Consumers are adapting by reorienting their destinations, timing, budgets and priorities as dynamics keep changing, the report found.
This year’s report, titled “The new travel equation: Macro, machines, motivation,” breaks down trends across three main topics: economic forces, AI’s influence on travel and people’s personal priorities when traveling.
Meyer said the global economy has remained strong, labor markets have been healthy and wage growth has largely outpaced price inflation — dynamics that have supported the continued strength in tourism and travel.

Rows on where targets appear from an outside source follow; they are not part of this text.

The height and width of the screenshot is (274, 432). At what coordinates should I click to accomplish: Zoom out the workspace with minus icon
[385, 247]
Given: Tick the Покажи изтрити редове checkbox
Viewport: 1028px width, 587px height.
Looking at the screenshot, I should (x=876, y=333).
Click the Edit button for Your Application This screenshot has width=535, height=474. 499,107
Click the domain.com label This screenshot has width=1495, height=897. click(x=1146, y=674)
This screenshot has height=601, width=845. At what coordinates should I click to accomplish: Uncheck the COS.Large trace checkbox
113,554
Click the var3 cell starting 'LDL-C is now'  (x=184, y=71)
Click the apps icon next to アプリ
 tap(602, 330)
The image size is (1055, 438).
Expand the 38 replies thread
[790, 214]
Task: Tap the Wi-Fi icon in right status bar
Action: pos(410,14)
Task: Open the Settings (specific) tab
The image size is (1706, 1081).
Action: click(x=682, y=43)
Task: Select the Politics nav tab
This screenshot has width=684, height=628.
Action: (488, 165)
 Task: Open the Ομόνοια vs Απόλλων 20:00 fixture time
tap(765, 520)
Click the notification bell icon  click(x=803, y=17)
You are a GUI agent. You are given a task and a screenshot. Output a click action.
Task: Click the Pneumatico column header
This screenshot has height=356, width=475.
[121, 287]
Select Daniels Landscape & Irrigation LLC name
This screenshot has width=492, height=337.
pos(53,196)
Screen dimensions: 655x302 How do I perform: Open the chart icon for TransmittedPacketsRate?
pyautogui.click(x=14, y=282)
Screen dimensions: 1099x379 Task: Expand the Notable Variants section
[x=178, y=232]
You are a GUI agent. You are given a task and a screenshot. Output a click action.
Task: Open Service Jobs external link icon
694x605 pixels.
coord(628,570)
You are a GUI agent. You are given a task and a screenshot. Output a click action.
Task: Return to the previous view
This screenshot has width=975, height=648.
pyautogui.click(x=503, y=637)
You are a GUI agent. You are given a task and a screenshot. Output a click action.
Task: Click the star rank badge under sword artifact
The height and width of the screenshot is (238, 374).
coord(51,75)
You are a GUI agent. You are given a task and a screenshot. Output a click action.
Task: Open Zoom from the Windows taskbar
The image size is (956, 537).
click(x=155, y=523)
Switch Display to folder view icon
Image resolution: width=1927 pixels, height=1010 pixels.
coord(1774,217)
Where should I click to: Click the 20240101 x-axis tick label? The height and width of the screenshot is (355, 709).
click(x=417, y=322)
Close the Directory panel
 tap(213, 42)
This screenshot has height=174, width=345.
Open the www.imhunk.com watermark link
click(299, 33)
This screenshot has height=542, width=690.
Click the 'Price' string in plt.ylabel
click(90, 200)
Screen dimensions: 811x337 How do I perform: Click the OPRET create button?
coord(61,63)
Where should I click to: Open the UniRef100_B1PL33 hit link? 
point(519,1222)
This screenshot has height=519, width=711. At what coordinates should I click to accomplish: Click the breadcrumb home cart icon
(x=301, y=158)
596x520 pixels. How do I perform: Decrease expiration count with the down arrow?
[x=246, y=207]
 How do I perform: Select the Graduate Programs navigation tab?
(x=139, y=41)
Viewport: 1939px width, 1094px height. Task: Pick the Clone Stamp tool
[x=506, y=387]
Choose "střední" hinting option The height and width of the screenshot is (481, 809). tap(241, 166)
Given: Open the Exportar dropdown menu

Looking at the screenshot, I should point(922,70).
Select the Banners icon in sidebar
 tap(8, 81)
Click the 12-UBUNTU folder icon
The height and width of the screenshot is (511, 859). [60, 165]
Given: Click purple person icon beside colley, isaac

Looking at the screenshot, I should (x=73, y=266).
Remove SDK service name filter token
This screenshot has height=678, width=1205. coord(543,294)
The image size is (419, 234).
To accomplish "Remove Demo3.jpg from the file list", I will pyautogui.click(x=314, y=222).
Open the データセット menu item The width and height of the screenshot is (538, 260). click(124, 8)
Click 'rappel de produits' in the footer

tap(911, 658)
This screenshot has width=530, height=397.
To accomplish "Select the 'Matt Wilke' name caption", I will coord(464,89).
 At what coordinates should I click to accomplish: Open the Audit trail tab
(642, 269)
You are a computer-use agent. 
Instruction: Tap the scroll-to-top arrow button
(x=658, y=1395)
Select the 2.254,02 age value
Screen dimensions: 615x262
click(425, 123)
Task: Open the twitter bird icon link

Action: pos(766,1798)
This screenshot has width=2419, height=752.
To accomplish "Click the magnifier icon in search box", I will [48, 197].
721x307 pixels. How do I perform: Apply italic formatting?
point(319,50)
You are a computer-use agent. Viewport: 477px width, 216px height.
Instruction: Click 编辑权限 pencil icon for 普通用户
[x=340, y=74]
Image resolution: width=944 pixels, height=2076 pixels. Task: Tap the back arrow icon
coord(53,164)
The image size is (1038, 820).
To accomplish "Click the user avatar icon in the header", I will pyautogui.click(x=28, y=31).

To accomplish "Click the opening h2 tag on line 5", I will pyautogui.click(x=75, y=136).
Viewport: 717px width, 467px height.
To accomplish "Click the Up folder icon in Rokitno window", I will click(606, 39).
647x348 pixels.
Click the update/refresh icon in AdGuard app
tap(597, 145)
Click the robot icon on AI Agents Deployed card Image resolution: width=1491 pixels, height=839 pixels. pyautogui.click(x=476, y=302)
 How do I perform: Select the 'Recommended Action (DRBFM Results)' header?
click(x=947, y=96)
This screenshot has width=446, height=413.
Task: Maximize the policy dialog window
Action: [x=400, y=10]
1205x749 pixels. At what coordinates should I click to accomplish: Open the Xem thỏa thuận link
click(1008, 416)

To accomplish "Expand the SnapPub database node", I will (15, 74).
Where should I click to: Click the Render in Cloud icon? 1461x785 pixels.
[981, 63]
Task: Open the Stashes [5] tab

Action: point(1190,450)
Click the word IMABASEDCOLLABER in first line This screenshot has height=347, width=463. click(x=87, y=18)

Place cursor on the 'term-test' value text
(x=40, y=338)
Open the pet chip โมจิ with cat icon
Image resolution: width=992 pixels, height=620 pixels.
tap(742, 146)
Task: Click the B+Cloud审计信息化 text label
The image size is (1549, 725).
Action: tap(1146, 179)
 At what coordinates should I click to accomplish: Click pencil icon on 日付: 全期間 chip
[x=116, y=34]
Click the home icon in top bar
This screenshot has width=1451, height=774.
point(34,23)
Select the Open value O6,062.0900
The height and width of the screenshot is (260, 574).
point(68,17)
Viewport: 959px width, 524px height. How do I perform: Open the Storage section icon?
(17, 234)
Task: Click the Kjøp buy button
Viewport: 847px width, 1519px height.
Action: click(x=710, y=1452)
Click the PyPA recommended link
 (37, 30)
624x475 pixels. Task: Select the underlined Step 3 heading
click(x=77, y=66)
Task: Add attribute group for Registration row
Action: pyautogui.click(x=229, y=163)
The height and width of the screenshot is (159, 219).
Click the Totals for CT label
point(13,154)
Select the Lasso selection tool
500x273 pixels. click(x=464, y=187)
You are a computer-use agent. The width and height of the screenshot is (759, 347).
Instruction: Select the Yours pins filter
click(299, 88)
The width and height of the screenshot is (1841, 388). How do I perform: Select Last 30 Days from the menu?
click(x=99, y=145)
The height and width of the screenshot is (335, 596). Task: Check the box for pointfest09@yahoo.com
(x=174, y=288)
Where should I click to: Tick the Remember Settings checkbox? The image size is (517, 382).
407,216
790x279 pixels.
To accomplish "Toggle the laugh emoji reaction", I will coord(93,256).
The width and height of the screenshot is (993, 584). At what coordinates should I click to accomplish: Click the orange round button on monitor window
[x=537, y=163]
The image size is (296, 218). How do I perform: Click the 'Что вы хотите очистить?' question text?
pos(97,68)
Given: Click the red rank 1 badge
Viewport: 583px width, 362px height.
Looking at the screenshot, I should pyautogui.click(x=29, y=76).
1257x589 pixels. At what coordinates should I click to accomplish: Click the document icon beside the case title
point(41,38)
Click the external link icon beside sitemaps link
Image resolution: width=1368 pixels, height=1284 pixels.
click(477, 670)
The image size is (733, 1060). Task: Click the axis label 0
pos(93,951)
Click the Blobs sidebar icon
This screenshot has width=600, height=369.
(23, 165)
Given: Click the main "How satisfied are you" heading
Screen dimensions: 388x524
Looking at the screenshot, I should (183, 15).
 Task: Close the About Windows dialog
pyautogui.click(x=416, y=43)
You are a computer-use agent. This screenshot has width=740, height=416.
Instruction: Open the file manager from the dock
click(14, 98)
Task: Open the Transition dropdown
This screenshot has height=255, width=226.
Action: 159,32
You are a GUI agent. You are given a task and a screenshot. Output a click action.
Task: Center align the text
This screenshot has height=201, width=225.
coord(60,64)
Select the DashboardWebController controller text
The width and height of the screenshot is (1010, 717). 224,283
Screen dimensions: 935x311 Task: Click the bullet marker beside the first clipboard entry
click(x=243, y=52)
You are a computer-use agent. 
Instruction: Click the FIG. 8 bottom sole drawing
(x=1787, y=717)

Digging deeper beyond those headline trends, the story becomes more nuanced due to geopolitical forces and foreign exchange rate swings. Several countries with appreciating currencies saw travel spending decline, in some cases substantially, as affordability concerns kicked in for travelers looking for more attractive exchange rates. The reverse also holds, where travelers looking for value will seek destinations with weaker currencies.
Meanwhile, business travel is shifting in other ways. Looking at Mastercard’s aggregated and anonymized data across several markets, MEI found several cities in India are gaining ground in corporate travel. Hyderabad and Bangalore, respectively, took the number three and four spots on MEI’s list tracking corporate travel momentum. Abu Dhabi took the top rank, showing the greatest acceleration in corporate travel relative to leisure, though these rankings were based on 2025 data, prior to the conflict in the Middle East. The cities dominating corporate travel momentum are those with strong IT and AI focus, a clear signal for the path ahead for the global economy.
The Paris travel season is shaping up to be a strong one this summer, according to MEI's analysis. The French capital is seeing the strongest growth relative to last year’s summer schedule, topping a list ahead of four other European destinations.
The growth of generative AI platforms has broadened what travel experiences people are pursuing.
Paying subscribers of these AI services have used these tools to move past generic destinations and instead visit locales that are both rich in experiences and speak directly to their interests, such as historical sites, emerging wine regions and wellness-focused resorts.
AI has also accelerated the discovery of so-called “dupe destinations,” which are typically more affordable, less busy and offer similar experiences as more popular hotspots.
In both these cases, people are empowered by the information they’re getting from AI to adapt their travel plans in a variety of ways.
The report found that AI subscribers are spending more on travel than non-subscribers. While this could be a function of demographics or income differences — AI users tend to skew younger and more affluent — it could also reflect the increase in travel interest and opportunities that come with leveraging AI.
What people do when traveling tends to vary based on where they are and where they come from.
The report highlighted how spending patterns are remarkably consistent over time for tourists from different countries. In Japan, for instance, visitors from the U.K. tend to spend more on the rail network, while visitors from Singapore focus more on shopping. In another example, MEI’s research found that 28% of global tourists’ budgets go to retail when in the U.S., but visitors from Mexico outpace all others by spending 54% of their budgets on retail.
This trend shows that when the specialties of a destination fit the interests of specific visitor groups, the results show clearly in how tourists spend their money.
Amid all this uncertainty, travelers will continue to make careful decisions throughout the year, Meyer said. But it will come down to how and when people travel, not whether they do at all.
“The travel economy is ever changing,” she added. “The decision to travel will remain a function of geopolitical dynamics, a search for value and the personal motivations people have driving the decision to travel.”